The throttling prescribes the request rate limits that are applied to each API key. The quotas are the maximum number of requests with a given API key submitted within a specified time interval. You can configure individual API methods to require API key authorization based on usage plan configuration. An API stage is identified by an API identifier and a stage name.

Using API Gateway Limits to create Gateway Usage Plans per customer, you can control API and Lambda access prevent uncontrolled account billing.


@Matt answer is correct, yet incomplete.

Adding a security layer is a necessary step towards security, but doesn't protect you from authenticated callers, as @Rodrigo's answer states.

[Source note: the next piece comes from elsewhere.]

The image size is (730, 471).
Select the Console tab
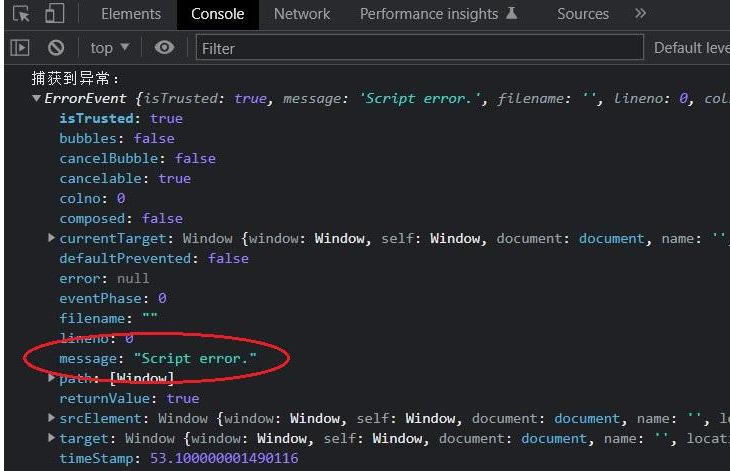[x=217, y=14]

I actually just encountered - and solved - this issue on one of my lambda, thanks to this article: https://itnext.io/the-everything-guide-to-lambda-throttling-reserved-concurrency-and-execution-limits-d64f144129e5

Basically, I added a single line on my serverless.yml file, in my function that gets called by the said authirized 3rd party:

reservedConcurrency: 1

And here goes the whole function:

refresh-cache:
    handler: src/functions/refresh-cache.refreshCache
    # XXX Ensures the lambda always has one slot available, and never use more than one lambda instance at once.
    #  Avoids GraphCMS webhooks to abuse our lambda (GCMS will trigger the webhook once per create/update/delete operation)
    #  This makes sure only one instance of that lambda can run at once, to avoid refreshing the cache with parallel runs
    #  Avoid spawning tons of API calls (most of them would timeout anyway, around 80%)
    #  See https://itnext.io/the-everything-guide-to-lambda-throttling-reserved-concurrency-and-execution-limits-d64f144129e5
    reservedConcurrency: 1
    events:
      - http:
          method: POST
          path: /refresh-cache
          cors: true

The refresh-cache lambda was invoked by a webhook triggered by a third party service when any data change. When importing a dataset, it would for instance trigger as much as 100 calls to refresh-cache. This behaviour was completely spamming my API, which in turn was running requests to other services in order to perform a cache invalidation.

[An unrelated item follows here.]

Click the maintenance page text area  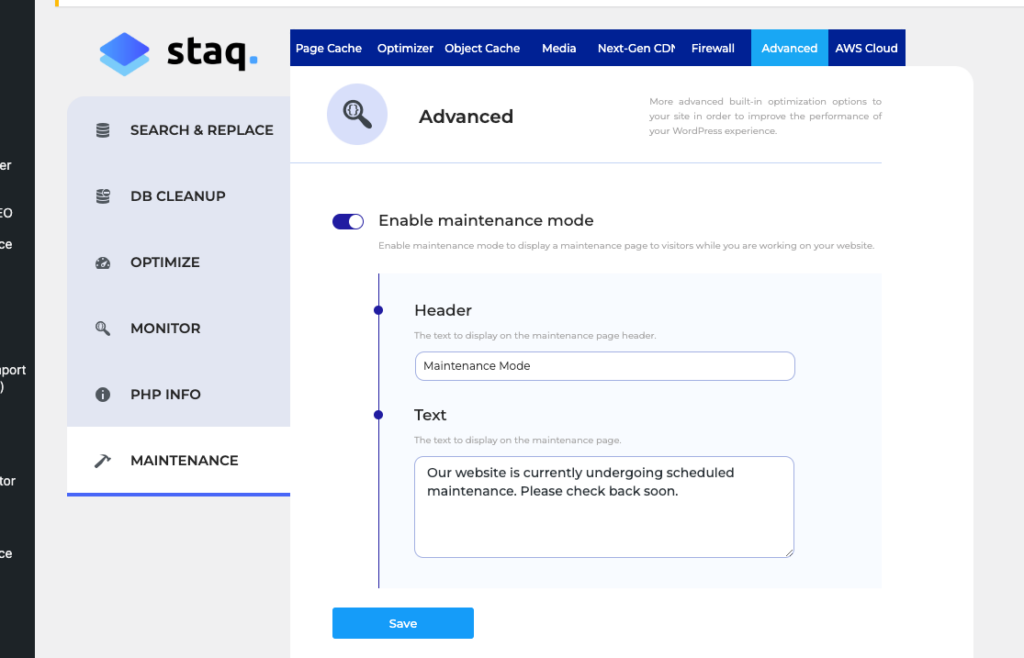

Adding this single line improved the situation a lot, because only one instance of the lambda was running at once (no concurrent run), the number of calls was divided by ~10, instead of 50 calls to refresh-cache, it only triggered 3-4, and all those call worked (200 instead of 500 due to timeout issue).

Overall, pretty good. Not yet perfect for my workflow, but a step forward.


Not related, but I used https://epsagon.com/ which tremendously helped me figuring out what was happening on AWS Lambda. Here is what I got:

Before applying reservedConcurrency limit to the lambda: enter image description here

You can see that most calls fail with timeout (30000ms), only the few first succeed because the lambda isn't overloaded yet.

After applying reservedConcurrency limit to the lambda: enter image description here

You can see that all calls succeed, and they are much faster. No timeout. Saves both money, and time.


Using reservedConcurrency is not the only way to deal with this issue, there are many other, as @Rodrigo stated in his answer. But it's a working one, that may fit in your workflow. It's applied on the Lambda level, not on API Gateway (if I understand the docs correctly).